(Stored data)
** start **

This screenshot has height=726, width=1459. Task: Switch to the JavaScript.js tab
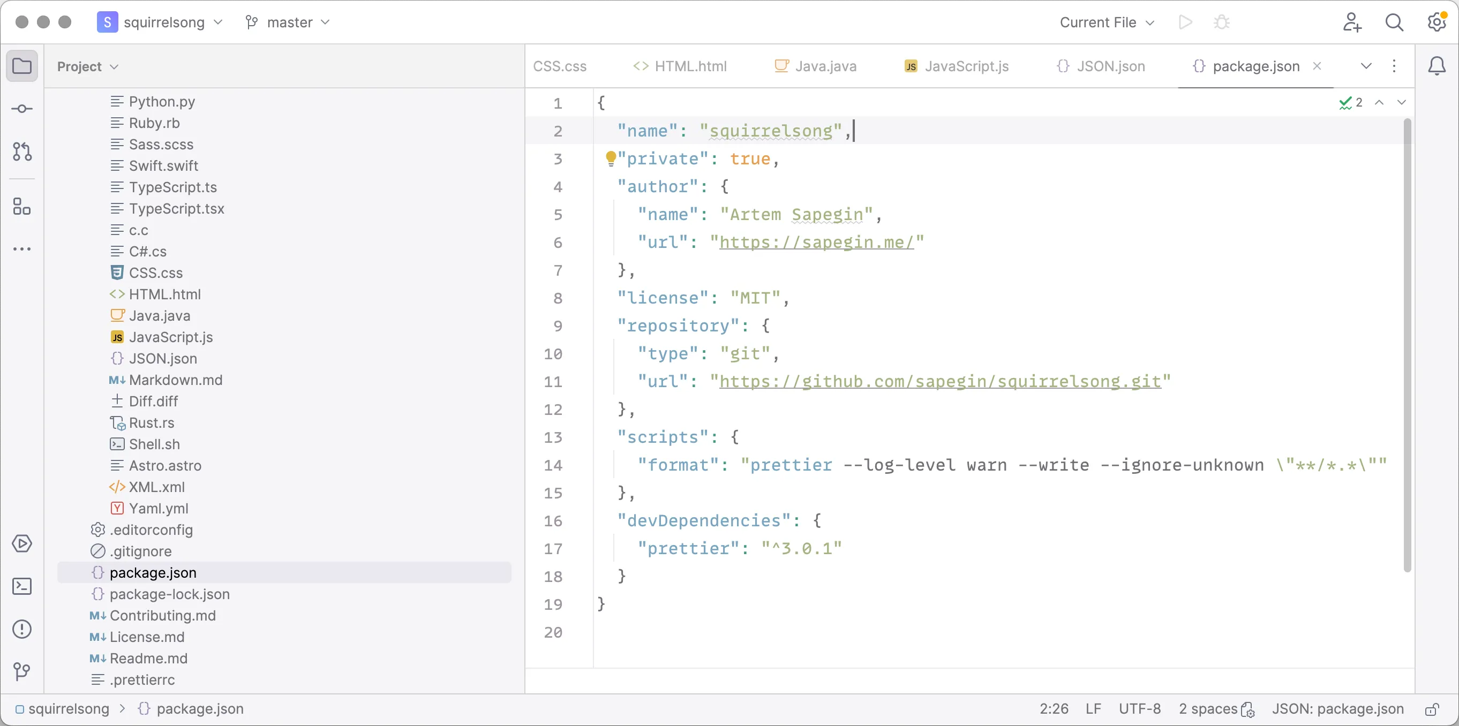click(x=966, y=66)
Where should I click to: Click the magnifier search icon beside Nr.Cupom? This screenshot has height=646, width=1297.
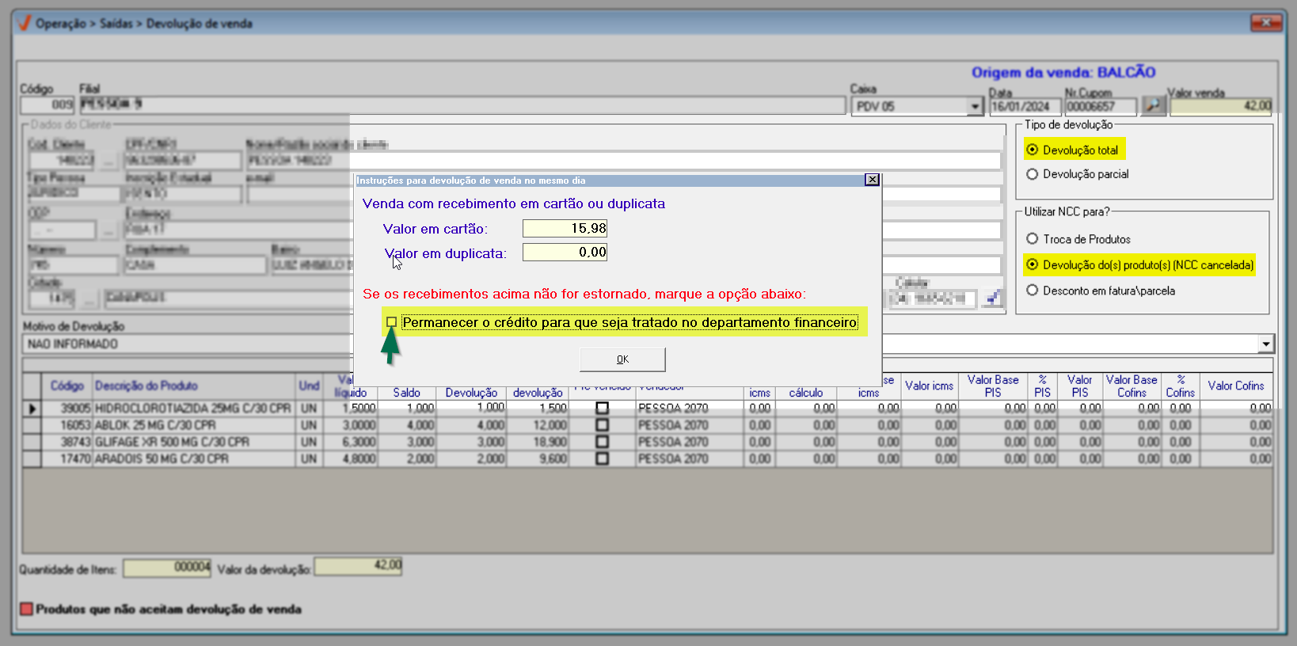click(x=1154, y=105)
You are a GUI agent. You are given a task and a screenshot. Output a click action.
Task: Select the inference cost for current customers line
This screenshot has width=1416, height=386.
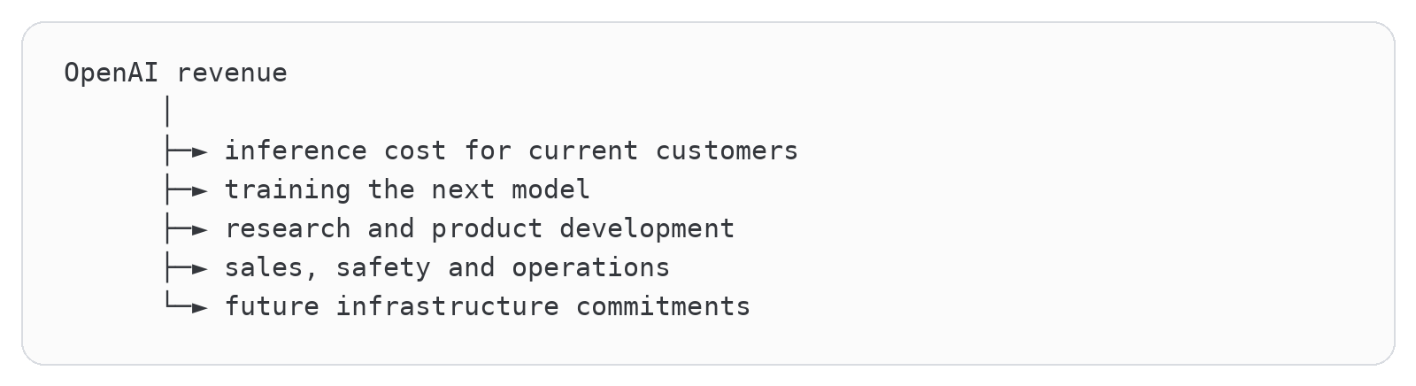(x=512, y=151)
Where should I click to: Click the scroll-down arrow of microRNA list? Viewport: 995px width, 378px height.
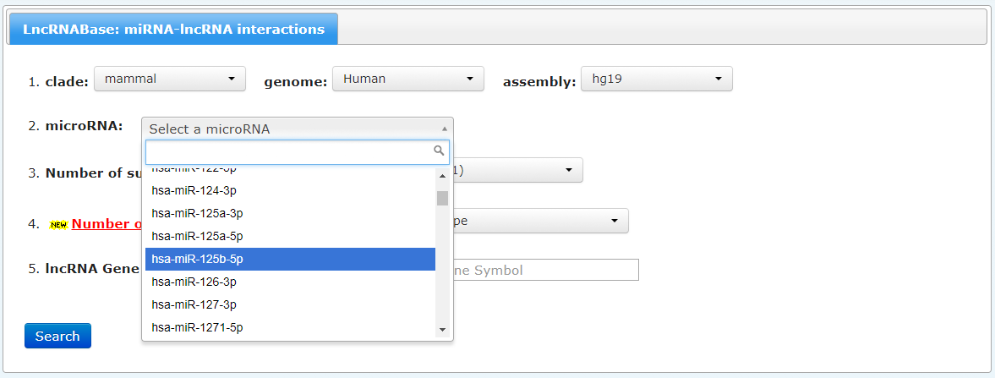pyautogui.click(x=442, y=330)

** end **

» GIVEN INSTRUCTION: Copy all of the records above word for word, leaving out the pictures.

» TASK ANSWER:
This screenshot has height=726, width=1459. Task: Switch to the JavaScript.js tab
click(x=966, y=66)
Where should I click to: Click the magnifier search icon beside Nr.Cupom? This screenshot has height=646, width=1297.
click(x=1154, y=105)
You are a GUI agent. You are given a task and a screenshot. Output a click action.
Task: Select the inference cost for current customers line
This screenshot has width=1416, height=386.
(x=512, y=151)
Where should I click to: Click the scroll-down arrow of microRNA list? Viewport: 995px width, 378px height.
pyautogui.click(x=442, y=330)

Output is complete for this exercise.